Shannon’s diversity index was calculated to identify which amino acid positions were the most variable. Scientists determined the number of unique amino acids and their evenness for positions using vegan packages in R. They further analyzed amino acid residues that were identical or equivalent to humans.
Key findings
In this study, scientists analyzed around 270 ACE2 sequences from 206 species, i.e., 98 bat and 108 non-bat species. Additionally, they evaluated 248 DPP4 sequences from 235 species, which included 92 bat and 143 non-bat species. Although many non-bat mammal species were present, scientists observed a higher number of unique combinations in bats compared to non-bat species. This study documents that bats are diverse at ACE2 contact amino acid residues for SARS-CoV and SARS-CoV-2 and DPP4 contact residues for MERS-CoV.
Scientists conducted several selection analyses using the recent mammalian maximum class credibility (MCC) tree, which indicated that bats were under positive selection in contact residues. Additionally, other analyses, such as the adaptive branch-site test of positive selection, revealed that the bat clade showed a high possibility of selection compared to other branches associated with other mammals.
Similar to ACE 2, DPP4 was also widespread across the bat clade. The current study suggested that MERS-CoV can infect many species. The findings of this study are in line with previous studies that reported an enhanced positive selection in bats in ACE2 and DPP4, compared to other mammals, with regards to aminopeptidase N response.

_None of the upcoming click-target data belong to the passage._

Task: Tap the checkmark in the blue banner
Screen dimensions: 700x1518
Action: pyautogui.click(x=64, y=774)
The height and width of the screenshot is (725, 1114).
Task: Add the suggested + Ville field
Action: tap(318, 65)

Scientists quantified the similarities between each species and humans associated with ACE2 and DPP4 residues that can bind with coronaviruses. The similarities of ACE2 and DPP4 residues varied within and between mammalian orders. The authors found that most rodents and carnivores’ species were dissimilar to human ACE2.
Domestic cats share most similarities with ACE2 residues that contact SARS-CoV and SARS-CoV-2. Several studies have also indicated that cats can shed both viruses. The current study revealed that pangolin exhibits greater similarity in ACE2 residues to humans compared to most New World monkeys. Additionally, camels were reported to be the closest host for MERS-CoV and were very similar to humans.
Conclusion
Scientists revealed that evaluation of evolutionary selection and determination of the similarity of host residues that contact viruses are extremely important to identify animals to target viral surveillance. These animals could be the origin of new zoonotic infections. They could also act as secondary reservoir species, which can be infected by humans and also re-infect humans or other species.